Validating bladder cancer xenograft bioluminescence with magnetic resonance imaging: the significance of hypoxia and necrosis

OBJECTIVE To assess the correlation in orthotopic bladder xenografts of bioluminescence imaging (BLI) with tumour volume as determined by magnetic resonance imaging (MRI), and to define the potential role of hypoxia and necrosis in the relationship between BLI and tumour volume at autopsy. MATERIALS AND METHODS Orthotopic bladder tumours were established in nude mice with KU7 and 253J B‐V cells expressing luciferase. BLI and MRI were performed weekly. Tumour volume was calculated from MR images at each time point.

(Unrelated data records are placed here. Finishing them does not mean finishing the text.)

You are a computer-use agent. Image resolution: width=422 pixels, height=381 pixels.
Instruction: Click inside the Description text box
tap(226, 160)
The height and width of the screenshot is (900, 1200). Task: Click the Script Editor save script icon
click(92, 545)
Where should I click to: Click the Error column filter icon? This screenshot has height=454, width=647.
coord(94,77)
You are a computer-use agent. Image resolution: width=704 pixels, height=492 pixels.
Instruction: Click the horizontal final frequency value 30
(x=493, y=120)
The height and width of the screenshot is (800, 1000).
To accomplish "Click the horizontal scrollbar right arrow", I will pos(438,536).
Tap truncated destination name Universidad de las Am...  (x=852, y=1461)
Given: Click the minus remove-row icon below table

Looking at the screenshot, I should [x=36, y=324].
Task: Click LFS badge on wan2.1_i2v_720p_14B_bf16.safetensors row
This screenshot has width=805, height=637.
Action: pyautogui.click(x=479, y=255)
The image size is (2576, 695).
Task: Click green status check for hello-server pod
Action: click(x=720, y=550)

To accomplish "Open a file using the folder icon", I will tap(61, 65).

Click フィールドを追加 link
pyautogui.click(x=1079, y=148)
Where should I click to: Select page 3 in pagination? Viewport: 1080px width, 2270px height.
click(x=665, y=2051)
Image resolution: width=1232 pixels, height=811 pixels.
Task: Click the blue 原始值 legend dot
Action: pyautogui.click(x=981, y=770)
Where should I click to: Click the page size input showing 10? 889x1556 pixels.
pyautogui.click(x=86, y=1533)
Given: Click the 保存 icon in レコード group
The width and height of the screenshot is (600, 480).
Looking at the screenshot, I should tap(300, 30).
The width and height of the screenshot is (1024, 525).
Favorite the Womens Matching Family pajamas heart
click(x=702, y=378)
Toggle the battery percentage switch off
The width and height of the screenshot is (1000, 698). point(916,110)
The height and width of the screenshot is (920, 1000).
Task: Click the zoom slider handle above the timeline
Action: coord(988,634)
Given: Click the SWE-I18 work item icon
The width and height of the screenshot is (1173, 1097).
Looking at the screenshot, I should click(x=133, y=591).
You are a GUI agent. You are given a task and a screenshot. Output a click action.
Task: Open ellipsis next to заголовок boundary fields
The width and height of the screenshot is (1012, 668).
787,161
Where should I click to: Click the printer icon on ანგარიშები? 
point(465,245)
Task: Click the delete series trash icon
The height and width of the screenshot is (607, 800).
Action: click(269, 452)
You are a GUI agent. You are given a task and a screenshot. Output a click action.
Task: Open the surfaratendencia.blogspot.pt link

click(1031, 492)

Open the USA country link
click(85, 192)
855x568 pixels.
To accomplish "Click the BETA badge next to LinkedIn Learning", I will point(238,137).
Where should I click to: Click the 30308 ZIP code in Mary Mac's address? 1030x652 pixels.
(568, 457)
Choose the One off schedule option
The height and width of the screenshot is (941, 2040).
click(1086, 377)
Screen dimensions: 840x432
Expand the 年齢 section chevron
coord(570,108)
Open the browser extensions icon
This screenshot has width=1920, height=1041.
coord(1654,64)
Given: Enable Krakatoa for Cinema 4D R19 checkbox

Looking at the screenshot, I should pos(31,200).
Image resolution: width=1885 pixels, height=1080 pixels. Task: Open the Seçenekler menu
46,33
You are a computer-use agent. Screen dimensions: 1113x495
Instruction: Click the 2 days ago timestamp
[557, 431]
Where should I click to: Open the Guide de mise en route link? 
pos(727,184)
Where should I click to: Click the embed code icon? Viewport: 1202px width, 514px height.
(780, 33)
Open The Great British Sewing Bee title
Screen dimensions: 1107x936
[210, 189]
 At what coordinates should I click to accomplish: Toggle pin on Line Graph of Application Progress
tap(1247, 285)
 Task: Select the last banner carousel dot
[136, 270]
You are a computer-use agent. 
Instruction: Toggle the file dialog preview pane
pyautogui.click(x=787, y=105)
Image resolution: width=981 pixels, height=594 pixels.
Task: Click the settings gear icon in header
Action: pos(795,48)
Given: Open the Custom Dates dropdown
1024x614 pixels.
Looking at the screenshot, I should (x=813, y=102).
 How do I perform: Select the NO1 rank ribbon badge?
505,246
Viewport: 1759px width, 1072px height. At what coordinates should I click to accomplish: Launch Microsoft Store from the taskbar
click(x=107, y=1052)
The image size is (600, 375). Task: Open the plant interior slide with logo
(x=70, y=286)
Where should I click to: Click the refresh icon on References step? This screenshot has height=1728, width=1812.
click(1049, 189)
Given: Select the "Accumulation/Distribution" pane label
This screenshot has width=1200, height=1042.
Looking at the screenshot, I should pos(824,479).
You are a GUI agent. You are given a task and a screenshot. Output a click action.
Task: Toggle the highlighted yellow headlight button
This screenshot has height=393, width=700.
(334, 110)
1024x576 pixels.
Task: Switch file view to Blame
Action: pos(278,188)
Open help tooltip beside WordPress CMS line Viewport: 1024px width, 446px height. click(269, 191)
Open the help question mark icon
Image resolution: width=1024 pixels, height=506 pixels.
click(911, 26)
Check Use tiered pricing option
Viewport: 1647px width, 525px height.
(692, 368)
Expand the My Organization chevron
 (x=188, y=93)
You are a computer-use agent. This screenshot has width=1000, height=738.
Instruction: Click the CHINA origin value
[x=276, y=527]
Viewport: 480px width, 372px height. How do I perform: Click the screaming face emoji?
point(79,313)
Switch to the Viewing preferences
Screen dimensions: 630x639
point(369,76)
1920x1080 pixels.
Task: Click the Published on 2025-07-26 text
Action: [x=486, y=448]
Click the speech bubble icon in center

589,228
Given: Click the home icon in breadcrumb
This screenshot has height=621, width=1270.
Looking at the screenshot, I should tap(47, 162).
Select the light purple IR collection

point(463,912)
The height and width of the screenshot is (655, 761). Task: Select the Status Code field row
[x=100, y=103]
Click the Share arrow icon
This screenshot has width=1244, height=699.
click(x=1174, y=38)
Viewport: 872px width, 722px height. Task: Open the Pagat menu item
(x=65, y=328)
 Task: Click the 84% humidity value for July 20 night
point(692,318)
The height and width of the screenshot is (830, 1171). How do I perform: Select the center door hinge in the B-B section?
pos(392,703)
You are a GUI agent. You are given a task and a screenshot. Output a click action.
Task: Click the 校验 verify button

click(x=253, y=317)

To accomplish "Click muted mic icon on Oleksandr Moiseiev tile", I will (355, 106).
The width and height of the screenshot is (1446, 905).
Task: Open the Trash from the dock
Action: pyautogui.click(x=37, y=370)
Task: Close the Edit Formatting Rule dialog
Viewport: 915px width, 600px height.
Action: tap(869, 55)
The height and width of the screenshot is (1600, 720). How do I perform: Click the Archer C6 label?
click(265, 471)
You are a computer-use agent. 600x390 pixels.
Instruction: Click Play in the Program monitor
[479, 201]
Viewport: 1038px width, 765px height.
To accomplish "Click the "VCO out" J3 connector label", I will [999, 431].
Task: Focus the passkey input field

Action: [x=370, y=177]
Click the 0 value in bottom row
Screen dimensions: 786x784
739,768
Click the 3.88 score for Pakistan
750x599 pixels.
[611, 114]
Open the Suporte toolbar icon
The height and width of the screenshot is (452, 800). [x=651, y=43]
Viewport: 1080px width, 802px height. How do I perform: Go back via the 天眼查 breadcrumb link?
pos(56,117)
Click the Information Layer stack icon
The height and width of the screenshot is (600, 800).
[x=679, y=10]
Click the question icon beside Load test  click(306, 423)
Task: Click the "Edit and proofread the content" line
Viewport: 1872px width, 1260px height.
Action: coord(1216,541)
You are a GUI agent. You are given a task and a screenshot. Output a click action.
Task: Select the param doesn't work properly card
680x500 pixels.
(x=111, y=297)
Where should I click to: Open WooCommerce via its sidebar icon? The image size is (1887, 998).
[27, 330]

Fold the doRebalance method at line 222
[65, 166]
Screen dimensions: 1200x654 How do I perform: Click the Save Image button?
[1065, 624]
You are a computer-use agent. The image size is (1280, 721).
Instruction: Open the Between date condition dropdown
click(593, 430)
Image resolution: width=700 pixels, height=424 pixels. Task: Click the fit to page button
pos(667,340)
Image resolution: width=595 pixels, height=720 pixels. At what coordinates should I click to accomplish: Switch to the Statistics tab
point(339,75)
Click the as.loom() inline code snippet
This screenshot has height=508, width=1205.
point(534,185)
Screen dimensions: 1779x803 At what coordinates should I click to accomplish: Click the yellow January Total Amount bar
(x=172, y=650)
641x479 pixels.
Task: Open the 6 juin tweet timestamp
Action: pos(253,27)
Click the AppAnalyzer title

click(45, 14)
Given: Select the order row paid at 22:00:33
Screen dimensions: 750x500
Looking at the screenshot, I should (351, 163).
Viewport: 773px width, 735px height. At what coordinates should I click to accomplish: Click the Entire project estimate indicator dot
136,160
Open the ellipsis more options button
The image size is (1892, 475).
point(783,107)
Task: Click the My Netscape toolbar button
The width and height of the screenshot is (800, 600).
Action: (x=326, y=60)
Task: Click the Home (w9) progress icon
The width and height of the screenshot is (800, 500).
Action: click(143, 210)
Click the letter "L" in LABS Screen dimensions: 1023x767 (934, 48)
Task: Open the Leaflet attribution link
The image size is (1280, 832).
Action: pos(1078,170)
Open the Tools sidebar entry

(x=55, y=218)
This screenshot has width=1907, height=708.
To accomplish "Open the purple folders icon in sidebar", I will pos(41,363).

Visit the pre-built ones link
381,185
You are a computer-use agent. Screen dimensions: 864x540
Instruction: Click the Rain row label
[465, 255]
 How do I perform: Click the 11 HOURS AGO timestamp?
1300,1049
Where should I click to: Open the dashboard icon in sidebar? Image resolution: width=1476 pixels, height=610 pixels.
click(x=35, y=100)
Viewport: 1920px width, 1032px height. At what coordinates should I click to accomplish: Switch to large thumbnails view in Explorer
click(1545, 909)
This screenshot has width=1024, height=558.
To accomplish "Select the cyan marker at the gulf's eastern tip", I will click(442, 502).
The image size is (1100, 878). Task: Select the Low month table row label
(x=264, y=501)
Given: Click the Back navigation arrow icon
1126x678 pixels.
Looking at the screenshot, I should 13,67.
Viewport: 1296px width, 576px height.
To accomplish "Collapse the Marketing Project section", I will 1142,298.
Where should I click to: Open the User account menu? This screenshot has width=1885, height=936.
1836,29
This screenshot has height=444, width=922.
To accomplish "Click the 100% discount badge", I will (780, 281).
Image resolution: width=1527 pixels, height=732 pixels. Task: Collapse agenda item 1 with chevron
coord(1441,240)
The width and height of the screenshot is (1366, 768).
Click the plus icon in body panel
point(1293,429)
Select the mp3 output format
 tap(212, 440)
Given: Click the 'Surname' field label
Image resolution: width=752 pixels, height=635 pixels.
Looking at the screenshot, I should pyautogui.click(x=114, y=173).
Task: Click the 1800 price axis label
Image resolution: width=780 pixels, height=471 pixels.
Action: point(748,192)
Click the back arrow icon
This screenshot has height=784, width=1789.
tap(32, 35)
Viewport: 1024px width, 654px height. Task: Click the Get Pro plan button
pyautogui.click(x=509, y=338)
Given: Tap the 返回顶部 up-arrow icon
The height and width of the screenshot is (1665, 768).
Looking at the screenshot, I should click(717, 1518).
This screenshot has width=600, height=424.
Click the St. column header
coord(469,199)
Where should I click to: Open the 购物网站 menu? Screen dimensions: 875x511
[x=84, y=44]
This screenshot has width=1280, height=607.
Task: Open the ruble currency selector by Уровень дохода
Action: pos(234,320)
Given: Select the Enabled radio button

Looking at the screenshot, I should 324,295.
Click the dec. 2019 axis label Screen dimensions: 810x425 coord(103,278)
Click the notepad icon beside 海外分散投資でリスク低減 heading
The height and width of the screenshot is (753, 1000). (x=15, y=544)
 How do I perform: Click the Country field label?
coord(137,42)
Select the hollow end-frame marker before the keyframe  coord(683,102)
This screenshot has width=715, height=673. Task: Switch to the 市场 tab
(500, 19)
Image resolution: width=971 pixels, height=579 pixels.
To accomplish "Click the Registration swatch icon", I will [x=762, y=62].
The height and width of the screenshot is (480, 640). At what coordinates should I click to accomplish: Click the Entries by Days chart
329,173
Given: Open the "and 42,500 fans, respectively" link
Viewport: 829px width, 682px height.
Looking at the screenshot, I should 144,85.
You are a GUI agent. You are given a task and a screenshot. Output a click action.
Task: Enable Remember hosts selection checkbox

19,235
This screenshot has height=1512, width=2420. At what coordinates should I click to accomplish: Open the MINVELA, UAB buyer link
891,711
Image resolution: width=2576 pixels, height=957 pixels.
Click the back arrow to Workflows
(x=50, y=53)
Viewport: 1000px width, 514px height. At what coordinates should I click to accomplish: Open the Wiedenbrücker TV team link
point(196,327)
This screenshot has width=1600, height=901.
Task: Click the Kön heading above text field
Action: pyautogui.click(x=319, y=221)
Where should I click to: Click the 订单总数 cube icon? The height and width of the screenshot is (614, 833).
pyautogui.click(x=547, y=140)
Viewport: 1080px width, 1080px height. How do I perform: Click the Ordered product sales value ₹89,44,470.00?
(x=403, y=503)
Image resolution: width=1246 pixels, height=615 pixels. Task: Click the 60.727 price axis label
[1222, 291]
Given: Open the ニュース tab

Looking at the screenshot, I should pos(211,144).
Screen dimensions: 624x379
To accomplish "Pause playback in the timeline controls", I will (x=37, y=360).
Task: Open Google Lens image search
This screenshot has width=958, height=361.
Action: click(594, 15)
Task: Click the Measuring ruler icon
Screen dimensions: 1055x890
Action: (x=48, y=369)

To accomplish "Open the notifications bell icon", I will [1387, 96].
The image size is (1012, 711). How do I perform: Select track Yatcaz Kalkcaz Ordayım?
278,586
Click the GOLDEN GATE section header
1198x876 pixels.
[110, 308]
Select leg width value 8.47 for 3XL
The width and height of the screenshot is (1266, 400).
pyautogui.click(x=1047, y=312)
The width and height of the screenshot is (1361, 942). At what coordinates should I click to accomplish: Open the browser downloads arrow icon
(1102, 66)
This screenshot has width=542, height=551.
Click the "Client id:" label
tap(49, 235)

Autopsy was performed 4 weeks after inoculation and 45 min after injection of piminidazole. haematoxylin and eosin staining and immunohistochemical analysis of piminidazole adduct formation were performed on 1‐mm step‐sections through frozen whole bladder specimens to assess necrosis and hypoxia, respectively. CD31 staining was used to evaluate vascularity. Relative volumes of each specimen containing total tumour, hypoxic tumour and necrotic tumour were quantified. RESULTS The correlation between MRI volume and BLI was weak in KU7 xenografts ( R 2 < 0.1) but strong in 253J B‐V ( R 2 = 0.93 at 4 weeks). KU7 xenografts had vasculature only peripherally and showed extensive hypoxic and necrotic areas. After subtraction of necrotic areas, the correlation of BLI to viable tumour volume improved ( R 2 = 0.42). CONCLUSION The correlation between tumour BLI and tumour size varies by cell line and is poor in xenografts that rapidly outgrow their vascular supply and develop broad areas of hypoxia and necrosis. However, in these cases BLI does yield information about the amount of viable tumour, and should therefore still be considered as a useful imaging method.